Creating a Chatbot using Cloud Dialogflow
This post is inspired by Tony Okwechime who presented his talk at Devfest and through that Igained interest. These are my notes part of the Dialogflow course on Pluralsight
Dialogflow — creates an engaging voice and text based conversations interfaces e.g. chatbots powered by AI.
Built on top of Natural Language Processing (NLP) — the interactions between computers and human natural languages. i.e. takes input from natural human input and the computer can extract meaningful information to give the user the correct output.
Building Converstational Experiences with Dialogflow i.e. Chatbots
Chat agents with natural interaction with between customers and your business.
They use Natural Language Understanding uses ML to interact with users not hardcoded scripts. Recognises a users intent and responds accordingly based on its training data.
Use Case :
Connecting business to customers e.g. customer care service
Connecting business to its employees e.g. surfacing data and insights
Controlling IoT Devices e.g. Google Home
Dialogflow — a powerful NLU engine that understands and processes natural language input therefore a natural conversation experience
How DialogFlow Works
Training Data- the input
Proprietary Language Models by Dialogflow
Unique Trained model for each agent as more users engage with your agent
Intent - programmed to handle user requests thus determines what an agent should do.Example handles a pizza order request from a customer. Based on intent you can add a variation of training data.
Fallback intent — when agent doesn’t understand user request.
Follow-up intent — similar to how when humans are conversing every statement or question is followed up by yet another set of statements of questions until the conversation simply fizzles out. Example. order a pizza you get asked whether you want to get a drink too.
Entities — help identify who, what, when, where in a users’ request. In simpler words they help your chatbot extract specific details from a conversation.

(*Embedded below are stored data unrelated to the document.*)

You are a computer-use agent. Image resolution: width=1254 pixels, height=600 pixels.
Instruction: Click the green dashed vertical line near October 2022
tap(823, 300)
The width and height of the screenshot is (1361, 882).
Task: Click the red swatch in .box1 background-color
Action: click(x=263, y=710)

Action — action what the agent should do.
NB: You must enable DialogFlow APIs on the GCP Console.
Maintaining Context
Context-enables chatbot to keep the continuity of the conversation dialog. Therefore less repetition.
Making fulfillments
Fulfillment is based on an intent then there is a generated dynamic responses or trigger actions on your back-end. Example. when a user orders pizza store their order e.g. in Cloud Datastore Database. You can use Cloud Functions and enable Webhook in your intent.